[What is asked]
Rewrite the lines of the material from the one containing "Europe 3/15 – Wismar (19, 400)" through the one containing "EMPATI (162, 309)", inclusive, putting "Luebeck" in place of "Lübeck" and leaving everything else unchanged.

[Source material]
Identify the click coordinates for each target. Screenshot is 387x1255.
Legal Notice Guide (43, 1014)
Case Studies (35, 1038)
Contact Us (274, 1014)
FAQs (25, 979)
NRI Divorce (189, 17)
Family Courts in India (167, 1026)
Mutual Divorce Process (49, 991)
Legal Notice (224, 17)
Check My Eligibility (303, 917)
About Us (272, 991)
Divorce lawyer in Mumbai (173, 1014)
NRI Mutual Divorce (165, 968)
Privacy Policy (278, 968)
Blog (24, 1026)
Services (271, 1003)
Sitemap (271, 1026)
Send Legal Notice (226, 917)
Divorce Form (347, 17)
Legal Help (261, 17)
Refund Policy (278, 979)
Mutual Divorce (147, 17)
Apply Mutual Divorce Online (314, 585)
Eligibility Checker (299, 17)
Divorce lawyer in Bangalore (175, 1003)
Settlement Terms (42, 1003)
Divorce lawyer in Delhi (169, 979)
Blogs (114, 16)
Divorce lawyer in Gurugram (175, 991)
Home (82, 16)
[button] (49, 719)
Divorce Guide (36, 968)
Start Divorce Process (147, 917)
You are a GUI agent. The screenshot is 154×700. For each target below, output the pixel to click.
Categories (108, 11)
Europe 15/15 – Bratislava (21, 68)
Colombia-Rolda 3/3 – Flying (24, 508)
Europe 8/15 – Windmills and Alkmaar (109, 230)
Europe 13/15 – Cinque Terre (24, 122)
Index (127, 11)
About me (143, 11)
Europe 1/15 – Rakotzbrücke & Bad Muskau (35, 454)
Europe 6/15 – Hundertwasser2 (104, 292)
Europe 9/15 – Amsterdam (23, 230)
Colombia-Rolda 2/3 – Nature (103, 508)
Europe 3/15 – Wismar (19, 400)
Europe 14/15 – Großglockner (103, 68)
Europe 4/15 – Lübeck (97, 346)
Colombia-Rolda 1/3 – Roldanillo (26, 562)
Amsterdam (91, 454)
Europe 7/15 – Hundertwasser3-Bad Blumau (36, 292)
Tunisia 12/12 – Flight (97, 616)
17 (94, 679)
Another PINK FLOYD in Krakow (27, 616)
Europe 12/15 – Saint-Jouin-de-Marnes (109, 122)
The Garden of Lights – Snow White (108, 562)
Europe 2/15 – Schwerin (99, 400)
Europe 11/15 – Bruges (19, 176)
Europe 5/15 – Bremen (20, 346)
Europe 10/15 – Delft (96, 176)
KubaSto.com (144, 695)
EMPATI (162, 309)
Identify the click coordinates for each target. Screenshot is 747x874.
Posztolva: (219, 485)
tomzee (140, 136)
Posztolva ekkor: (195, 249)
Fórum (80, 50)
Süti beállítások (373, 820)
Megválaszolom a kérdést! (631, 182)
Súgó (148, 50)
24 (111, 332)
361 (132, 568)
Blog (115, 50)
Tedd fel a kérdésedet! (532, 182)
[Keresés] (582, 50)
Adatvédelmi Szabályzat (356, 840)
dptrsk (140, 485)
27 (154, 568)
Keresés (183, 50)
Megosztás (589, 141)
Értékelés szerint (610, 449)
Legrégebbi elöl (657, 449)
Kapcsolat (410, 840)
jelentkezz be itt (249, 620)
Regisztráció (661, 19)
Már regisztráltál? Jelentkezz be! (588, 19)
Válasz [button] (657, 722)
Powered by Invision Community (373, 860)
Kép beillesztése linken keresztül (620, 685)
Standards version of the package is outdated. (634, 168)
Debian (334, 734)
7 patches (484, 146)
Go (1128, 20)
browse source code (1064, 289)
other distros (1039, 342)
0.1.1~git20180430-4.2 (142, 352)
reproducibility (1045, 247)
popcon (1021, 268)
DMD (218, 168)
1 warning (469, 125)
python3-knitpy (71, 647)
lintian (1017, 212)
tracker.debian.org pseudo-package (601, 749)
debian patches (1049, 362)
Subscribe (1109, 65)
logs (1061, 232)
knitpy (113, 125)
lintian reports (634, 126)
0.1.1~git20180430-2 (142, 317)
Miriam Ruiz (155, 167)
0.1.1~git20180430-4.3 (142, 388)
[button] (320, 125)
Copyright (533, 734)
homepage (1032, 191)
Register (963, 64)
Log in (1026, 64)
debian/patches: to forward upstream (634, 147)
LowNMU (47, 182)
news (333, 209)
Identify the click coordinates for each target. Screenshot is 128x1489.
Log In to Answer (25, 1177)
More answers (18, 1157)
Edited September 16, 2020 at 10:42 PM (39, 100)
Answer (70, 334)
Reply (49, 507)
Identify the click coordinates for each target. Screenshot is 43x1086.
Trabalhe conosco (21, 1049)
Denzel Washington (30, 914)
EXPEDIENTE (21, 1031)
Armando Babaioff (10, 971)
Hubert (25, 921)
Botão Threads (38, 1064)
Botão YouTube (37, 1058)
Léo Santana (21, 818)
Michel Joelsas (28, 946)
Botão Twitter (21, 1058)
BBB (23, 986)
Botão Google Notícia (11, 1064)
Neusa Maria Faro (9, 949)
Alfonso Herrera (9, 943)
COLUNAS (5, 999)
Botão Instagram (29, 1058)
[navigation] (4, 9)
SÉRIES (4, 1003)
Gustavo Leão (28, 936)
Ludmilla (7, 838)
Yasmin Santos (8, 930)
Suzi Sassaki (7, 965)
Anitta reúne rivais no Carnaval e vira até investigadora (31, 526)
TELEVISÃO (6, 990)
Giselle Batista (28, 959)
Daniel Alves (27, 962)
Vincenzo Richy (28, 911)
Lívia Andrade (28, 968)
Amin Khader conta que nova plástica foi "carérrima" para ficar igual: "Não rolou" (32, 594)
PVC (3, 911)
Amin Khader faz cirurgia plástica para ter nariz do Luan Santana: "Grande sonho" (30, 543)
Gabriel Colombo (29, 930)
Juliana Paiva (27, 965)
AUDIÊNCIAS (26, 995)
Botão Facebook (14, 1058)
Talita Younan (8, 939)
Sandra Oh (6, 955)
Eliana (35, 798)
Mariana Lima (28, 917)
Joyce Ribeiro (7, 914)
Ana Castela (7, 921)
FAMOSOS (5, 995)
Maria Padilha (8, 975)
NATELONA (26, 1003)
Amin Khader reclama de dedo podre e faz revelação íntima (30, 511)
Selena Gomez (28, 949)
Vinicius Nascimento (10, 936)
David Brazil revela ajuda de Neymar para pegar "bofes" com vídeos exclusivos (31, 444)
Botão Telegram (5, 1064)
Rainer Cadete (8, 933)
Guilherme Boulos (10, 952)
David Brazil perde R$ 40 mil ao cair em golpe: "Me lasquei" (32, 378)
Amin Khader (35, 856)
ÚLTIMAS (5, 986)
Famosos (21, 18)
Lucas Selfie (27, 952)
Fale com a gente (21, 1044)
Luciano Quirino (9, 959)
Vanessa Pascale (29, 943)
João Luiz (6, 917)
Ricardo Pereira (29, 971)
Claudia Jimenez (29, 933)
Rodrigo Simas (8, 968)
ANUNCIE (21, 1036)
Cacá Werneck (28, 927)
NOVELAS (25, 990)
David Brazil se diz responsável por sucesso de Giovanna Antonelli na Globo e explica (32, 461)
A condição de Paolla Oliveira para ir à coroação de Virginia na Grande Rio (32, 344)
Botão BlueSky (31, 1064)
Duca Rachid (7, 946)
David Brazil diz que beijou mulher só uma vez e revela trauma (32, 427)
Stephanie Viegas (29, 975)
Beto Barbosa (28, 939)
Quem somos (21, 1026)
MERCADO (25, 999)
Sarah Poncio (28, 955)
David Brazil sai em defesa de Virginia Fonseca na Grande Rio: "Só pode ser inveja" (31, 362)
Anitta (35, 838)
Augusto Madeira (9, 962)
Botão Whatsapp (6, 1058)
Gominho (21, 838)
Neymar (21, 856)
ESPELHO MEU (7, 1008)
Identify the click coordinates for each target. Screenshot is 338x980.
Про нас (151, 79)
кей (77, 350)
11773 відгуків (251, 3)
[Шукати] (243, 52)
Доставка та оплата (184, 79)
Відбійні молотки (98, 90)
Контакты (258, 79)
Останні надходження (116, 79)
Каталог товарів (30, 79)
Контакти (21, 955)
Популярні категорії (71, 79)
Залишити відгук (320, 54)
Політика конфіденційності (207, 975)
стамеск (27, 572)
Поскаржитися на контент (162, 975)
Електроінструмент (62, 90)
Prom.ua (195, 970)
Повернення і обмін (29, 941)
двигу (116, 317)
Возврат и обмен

[Correct response]
Europe 3/15 – Wismar (19, 400)
Europe 14/15 – Großglockner (103, 68)
Europe 4/15 – Luebeck (97, 346)
Colombia-Rolda 1/3 – Roldanillo (26, 562)
Amsterdam (91, 454)
Europe 7/15 – Hundertwasser3-Bad Blumau (36, 292)
Tunisia 12/12 – Flight (97, 616)
17 (94, 679)
Another PINK FLOYD in Krakow (27, 616)
Europe 12/15 – Saint-Jouin-de-Marnes (109, 122)
The Garden of Lights – Snow White (108, 562)
Europe 2/15 – Schwerin (99, 400)
Europe 11/15 – Bruges (19, 176)
Europe 5/15 – Bremen (20, 346)
Europe 10/15 – Delft (96, 176)
KubaSto.com (144, 695)
EMPATI (162, 309)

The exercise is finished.